Il m'arrive aussi parfois, d'être si timide devant la fragilité de sa taille. Ses bras chétifs m'enlacent comme un tour de corde mal ajusté, qu'un simple geste pourrait facilement défaire. A la vue des replis lestes de son cou, je ne suis que tendresse. Et lorsque mon regard se porte au coin de ses yeux je me sens anobli de partager les secrets de sa faiblesse. Je n'aime rien d'autre que sa peau malmenée par le temps. Je n'aime rien d'autre lorsque la nuit nous efface du temps.

Scène 36 - L'appartement ( partie II )

 
Il est 6h. Elle revient au petit matin :

- Alors tu es vivant ?

- J'ai de la peine

Elle se dirige droit dans la salle de bain et s'enferme.  Puis dans un fracas, elle ouvre la porte et fonce droit sur lui.

- Où les as-tu mis ?... Où les as-tu mis, réponds

- Je les ai cachés. Je les prendrai lorsque vous ne vous y attendrez pas. Vous ne m'ôterez pas le choix de mourir avec un reste de dignité.

- De dignité ? Mais mon pauvre hère, si tu avais de la dignité tu ne serais pas là !  Donne-les moi !

- Non

Elle l'attrape et le secoue violemment

- Mais tu vas me les donner, oui ! imbécile !

- Mais que vous importe de savoir quand,... et même ! que vous importe que je parte cette fois ! Vous ne m'aimez pas !

- Et qui me dira comme je suis belle chaque matin ? Et qui me regardera de ces yeux stupides enamourés le soir ?

- Vous m'aimez ?

- Bien sûr que non !

- Vous ne m'aimez pas...

- Mais voudrais-tu que je t'aime ?... Vraiment?... N'es-tu pas heureux de cette douleur par quoi je t'accompagne ? N'es-tu pas content en ma présence ?

- Je meurs lentement.

- Et bien continue ! Continue s'il-te-plait et donne-moi ces cachets que nous aillions nous coucher !

*****

Le lendemain au réveil :

Elle s'étire en sortant de la chambre.

- Ah j'ai bien dormi.

Elle s'approche du canapé.

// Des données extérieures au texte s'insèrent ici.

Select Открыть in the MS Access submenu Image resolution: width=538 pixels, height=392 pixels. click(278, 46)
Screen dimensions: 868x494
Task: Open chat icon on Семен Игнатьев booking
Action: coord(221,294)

Il est caché sous les couvertures. Elle se met à califourchon sur lui, avec gaieté.

- Oh lève-toi ! Il fait si beau dehors.

Il  se retourne et se renfrogne contre les coussins du canapé.

- Bon...    Tu es fâché ?

Silence.

- Je ne suis pas rentrée si tard.

- Vous êtes restée chez lui !

- Oh tu es jaloux. Mon petit secrétaire est jaloux, s'amuse-t-elle.
Oh hé bien sois jaloux. Ce sera la journée de la jalousie.

Elle se lève du canapé.

- Je vais préparer le petit déjeuner pour aujourd'hui. Je suis d'une telle humeur !

- Vous êtes une... !

- Quoi ? Mais dis tout haut ce qui vient de te manquer tout bas ! Soudain tu ne m'aimerais pas ?

Il se détourne d'elle. Elle se rassoit au bout du canapé.

- Allons. Un peu de courage. Dis-moi donc ces mots-là.  Quels sont-ils ?... Voudrais-tu me voir souffrir ? Voudrais-tu me faire du mal ?

-  ... Je ... Je ne vous ferai jamais aucun mal. Vous le savez...   Je vous aime, dit-il avec un dernier souffle court.

- A la bonne heure !  

Elle se relève. Et continue :

- Allez debout. Si tu es sage, je pourrais même avoir envie de t'habiller moi-même tout à l'heure.

- Je n'ai pas b... je ne...

-  Ne fais pas le timide. Je sais bien que cela te ferait plaisir.

Il baisse la tête.

- Bien, quelques minutes... et rejoins-moi dans la cuisine.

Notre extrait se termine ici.